Bitcoin ETF Institutional Holdings: Q4 Filings Reveal $436M Mystery Buyer

by Ouess
Bitcoin ETF institutional holdings

The Q4 2025 13F filings are in, and they’re revealing fascinating shifts in Bitcoin ETF institutional holdings. While spot Bitcoin ETFs posted another day of outflows ($104.9 million) and trading volume cratered 80% from its peak, the real story is who was buying—and selling—during one of crypto’s most volatile quarters.

Bitcoin ETF Institutional Holdings: The Mystery Buyer
The most intriguing disclosure comes from a previously unknown entity: Laurore, a Hong Kong-based company with zero digital footprint, purchased $436.2 million of BlackRock’s IBIT in a single transaction. The only named contact is “Zhang Hui”—the Chinese equivalent of John Smith.

Bitcoin ETF institutional holdings
Bitcoin ETF Outflows Source : Farside Investors

Bitwise’s Jeff Park speculates this could be the first sign of institutional Chinese capital entering Bitcoin via ETFs, potentially signaling capital flight or strategic accumulation.
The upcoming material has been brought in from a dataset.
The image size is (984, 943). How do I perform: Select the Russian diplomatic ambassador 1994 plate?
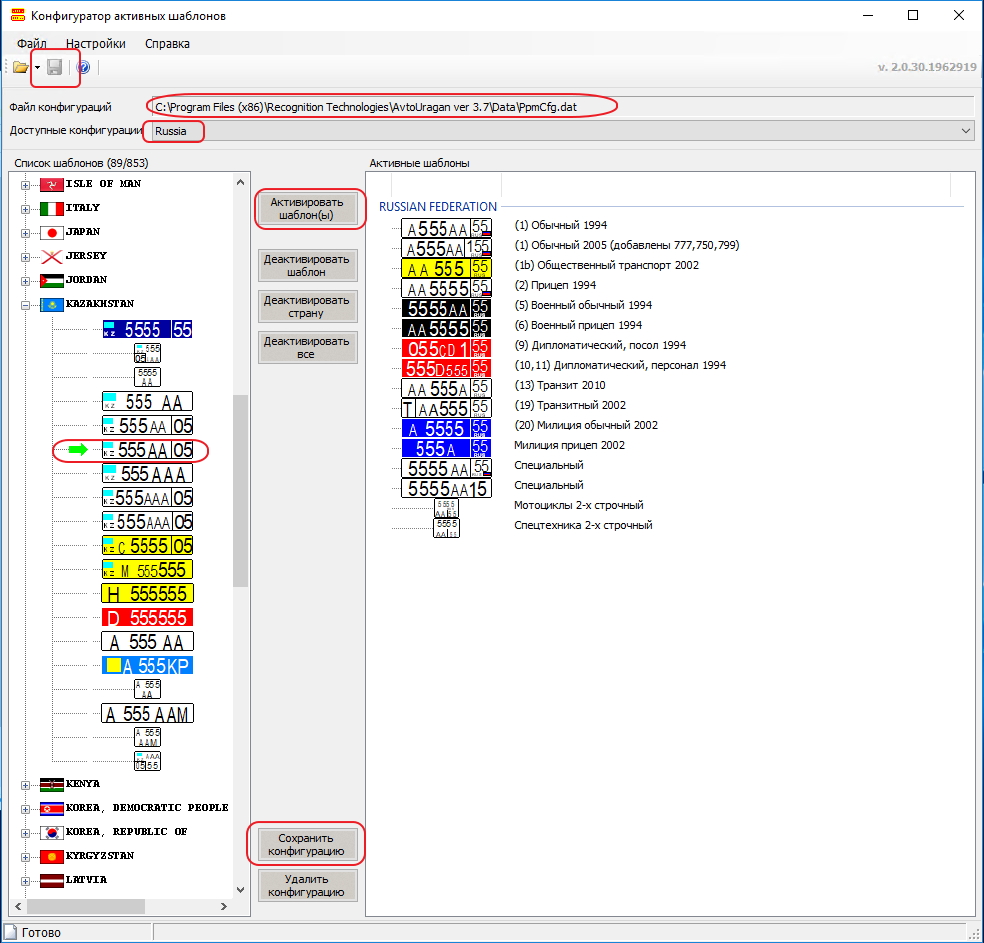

Skeptics question why an ETF was chosen over direct BTC purchases, but the sheer size demands attention.

The Big Buyers and Sellers
Beyond the mystery, established players made significant moves:

  • Jane Street emerged as the second-largest IBIT buyer in Q4, adding $276 million.
  • Weiss Asset Management added ~$107.5 million.
  • 59 North Capital increased by ~$99.8 million.
  • Abu Dhabi’s Mubadala Investment boosted holdings 45% to $630.7 million.

On the sell side:

  • Brevan Howard slashed IBIT holdings by 85% , from $2.4B to $273.5M.
  • Goldman Sachs trimmed 40% , leaving ~$1B in assets.

Outflows Slow, Volume Drops
Tuesday’s $104.9M outflow extends the recent trend of slowing redemptions. More striking: daily trading volume fell to just over $3 billion, down nearly 80% from the $14.7B peak on February 5. This suggests the panic selling phase may be exhausting itself.

My Thoughts
This batch of Bitcoin ETF institutional holdings data tells a story of diverging conviction. Some institutions (Brevan Howard, Goldman) took profits or cut risk. Others (Jane Street, Mubadala) added size. And then there’s Laurore—a ghost entity moving nearly half a billion dollars.

The Laurore filing is the kind of data point that keeps analysts up at night. If this truly represents Chinese institutional capital finding its way into U.S. Bitcoin ETFs, it’s a structural game-changer. It suggests demand channels we haven’t even begun to model.

Meanwhile, slowing outflows and collapsing volume hint at seller exhaustion. The next leg of this market will be determined by whether new buyers—mysterious or otherwise—step in to absorb supply.